* Problem to solve *
Give back all of the data, word for word.

════

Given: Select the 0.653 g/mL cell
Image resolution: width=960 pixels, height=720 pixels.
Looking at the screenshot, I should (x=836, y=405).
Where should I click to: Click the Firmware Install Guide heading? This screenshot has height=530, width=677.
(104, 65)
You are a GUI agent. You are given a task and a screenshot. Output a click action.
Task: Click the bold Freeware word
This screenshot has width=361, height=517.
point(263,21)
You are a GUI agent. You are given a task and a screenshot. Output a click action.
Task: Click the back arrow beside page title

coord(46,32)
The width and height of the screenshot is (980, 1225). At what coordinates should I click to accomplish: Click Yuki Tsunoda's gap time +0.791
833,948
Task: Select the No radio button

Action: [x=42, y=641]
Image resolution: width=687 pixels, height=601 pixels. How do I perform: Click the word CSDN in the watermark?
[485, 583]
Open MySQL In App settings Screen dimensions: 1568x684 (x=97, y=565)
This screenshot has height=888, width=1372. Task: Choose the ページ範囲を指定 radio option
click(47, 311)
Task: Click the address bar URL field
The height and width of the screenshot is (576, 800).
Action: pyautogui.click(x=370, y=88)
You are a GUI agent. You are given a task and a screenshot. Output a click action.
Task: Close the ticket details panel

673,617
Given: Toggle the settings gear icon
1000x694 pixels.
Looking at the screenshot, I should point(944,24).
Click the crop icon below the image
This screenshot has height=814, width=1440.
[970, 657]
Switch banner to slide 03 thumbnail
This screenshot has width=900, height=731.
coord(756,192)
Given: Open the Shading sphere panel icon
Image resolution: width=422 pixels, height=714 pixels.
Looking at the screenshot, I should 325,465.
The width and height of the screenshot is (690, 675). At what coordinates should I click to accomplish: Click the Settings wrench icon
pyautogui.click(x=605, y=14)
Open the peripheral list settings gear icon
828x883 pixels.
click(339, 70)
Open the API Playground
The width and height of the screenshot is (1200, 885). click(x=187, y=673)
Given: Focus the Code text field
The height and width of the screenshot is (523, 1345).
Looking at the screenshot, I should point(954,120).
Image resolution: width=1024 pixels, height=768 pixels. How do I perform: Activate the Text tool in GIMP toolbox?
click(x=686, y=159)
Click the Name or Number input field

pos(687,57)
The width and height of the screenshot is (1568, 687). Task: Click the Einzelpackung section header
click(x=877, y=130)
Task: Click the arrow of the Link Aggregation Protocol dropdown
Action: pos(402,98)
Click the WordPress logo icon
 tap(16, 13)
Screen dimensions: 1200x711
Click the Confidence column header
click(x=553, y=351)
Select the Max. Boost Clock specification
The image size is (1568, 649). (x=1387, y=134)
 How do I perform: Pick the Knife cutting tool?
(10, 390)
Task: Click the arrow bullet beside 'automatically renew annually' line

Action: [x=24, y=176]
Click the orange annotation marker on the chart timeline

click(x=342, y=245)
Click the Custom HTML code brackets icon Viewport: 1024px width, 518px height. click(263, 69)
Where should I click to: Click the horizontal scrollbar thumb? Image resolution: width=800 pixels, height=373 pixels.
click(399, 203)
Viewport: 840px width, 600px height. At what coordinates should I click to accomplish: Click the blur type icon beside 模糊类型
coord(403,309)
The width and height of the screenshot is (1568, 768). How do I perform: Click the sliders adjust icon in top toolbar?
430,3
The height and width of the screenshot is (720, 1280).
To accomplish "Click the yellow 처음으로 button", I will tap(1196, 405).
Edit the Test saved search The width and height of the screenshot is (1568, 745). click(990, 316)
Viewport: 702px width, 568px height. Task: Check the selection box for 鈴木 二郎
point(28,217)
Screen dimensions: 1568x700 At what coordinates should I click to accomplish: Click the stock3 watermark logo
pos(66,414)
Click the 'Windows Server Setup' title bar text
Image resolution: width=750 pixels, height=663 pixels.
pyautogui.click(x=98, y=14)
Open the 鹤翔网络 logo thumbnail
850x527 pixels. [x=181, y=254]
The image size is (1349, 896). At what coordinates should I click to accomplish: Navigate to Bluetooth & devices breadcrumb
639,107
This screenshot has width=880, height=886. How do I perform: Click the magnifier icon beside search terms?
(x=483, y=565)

════

* Solved problem *
Given: Select the 0.653 g/mL cell
Image resolution: width=960 pixels, height=720 pixels.
Looking at the screenshot, I should (x=836, y=405).
Where should I click to: Click the Firmware Install Guide heading? This screenshot has height=530, width=677.
(104, 65)
You are a GUI agent. You are given a task and a screenshot. Output a click action.
Task: Click the bold Freeware word
This screenshot has width=361, height=517.
point(263,21)
You are a GUI agent. You are given a task and a screenshot. Output a click action.
Task: Click the back arrow beside page title

coord(46,32)
The width and height of the screenshot is (980, 1225). At what coordinates should I click to accomplish: Click Yuki Tsunoda's gap time +0.791
833,948
Task: Select the No radio button

Action: [x=42, y=641]
Image resolution: width=687 pixels, height=601 pixels. How do I perform: Click the word CSDN in the watermark?
[485, 583]
Open MySQL In App settings Screen dimensions: 1568x684 (x=97, y=565)
This screenshot has height=888, width=1372. Task: Choose the ページ範囲を指定 radio option
click(47, 311)
Task: Click the address bar URL field
The height and width of the screenshot is (576, 800).
Action: pyautogui.click(x=370, y=88)
You are a GUI agent. You are given a task and a screenshot. Output a click action.
Task: Close the ticket details panel

673,617
Given: Toggle the settings gear icon
1000x694 pixels.
Looking at the screenshot, I should point(944,24).
Click the crop icon below the image
This screenshot has height=814, width=1440.
[970, 657]
Switch banner to slide 03 thumbnail
This screenshot has width=900, height=731.
coord(756,192)
Given: Open the Shading sphere panel icon
Image resolution: width=422 pixels, height=714 pixels.
Looking at the screenshot, I should 325,465.
The width and height of the screenshot is (690, 675). At what coordinates should I click to accomplish: Click the Settings wrench icon
pyautogui.click(x=605, y=14)
Open the peripheral list settings gear icon
828x883 pixels.
click(339, 70)
Open the API Playground
The width and height of the screenshot is (1200, 885). click(x=187, y=673)
Given: Focus the Code text field
The height and width of the screenshot is (523, 1345).
Looking at the screenshot, I should point(954,120).
Image resolution: width=1024 pixels, height=768 pixels. How do I perform: Activate the Text tool in GIMP toolbox?
click(x=686, y=159)
Click the Name or Number input field

pos(687,57)
The width and height of the screenshot is (1568, 687). Task: Click the Einzelpackung section header
click(x=877, y=130)
Task: Click the arrow of the Link Aggregation Protocol dropdown
Action: pos(402,98)
Click the WordPress logo icon
 tap(16, 13)
Screen dimensions: 1200x711
Click the Confidence column header
click(x=553, y=351)
Select the Max. Boost Clock specification
The image size is (1568, 649). (x=1387, y=134)
 How do I perform: Pick the Knife cutting tool?
(10, 390)
Task: Click the arrow bullet beside 'automatically renew annually' line

Action: [x=24, y=176]
Click the orange annotation marker on the chart timeline

click(x=342, y=245)
Click the Custom HTML code brackets icon Viewport: 1024px width, 518px height. click(263, 69)
Where should I click to: Click the horizontal scrollbar thumb? Image resolution: width=800 pixels, height=373 pixels.
click(399, 203)
Viewport: 840px width, 600px height. At what coordinates should I click to accomplish: Click the blur type icon beside 模糊类型
coord(403,309)
The width and height of the screenshot is (1568, 768). How do I perform: Click the sliders adjust icon in top toolbar?
430,3
The height and width of the screenshot is (720, 1280).
To accomplish "Click the yellow 처음으로 button", I will tap(1196, 405).
Edit the Test saved search The width and height of the screenshot is (1568, 745). click(990, 316)
Viewport: 702px width, 568px height. Task: Check the selection box for 鈴木 二郎
point(28,217)
Screen dimensions: 1568x700 At what coordinates should I click to accomplish: Click the stock3 watermark logo
pos(66,414)
Click the 'Windows Server Setup' title bar text
Image resolution: width=750 pixels, height=663 pixels.
pyautogui.click(x=98, y=14)
Open the 鹤翔网络 logo thumbnail
850x527 pixels. [x=181, y=254]
The image size is (1349, 896). At what coordinates should I click to accomplish: Navigate to Bluetooth & devices breadcrumb
639,107
This screenshot has width=880, height=886. How do I perform: Click the magnifier icon beside search terms?
(x=483, y=565)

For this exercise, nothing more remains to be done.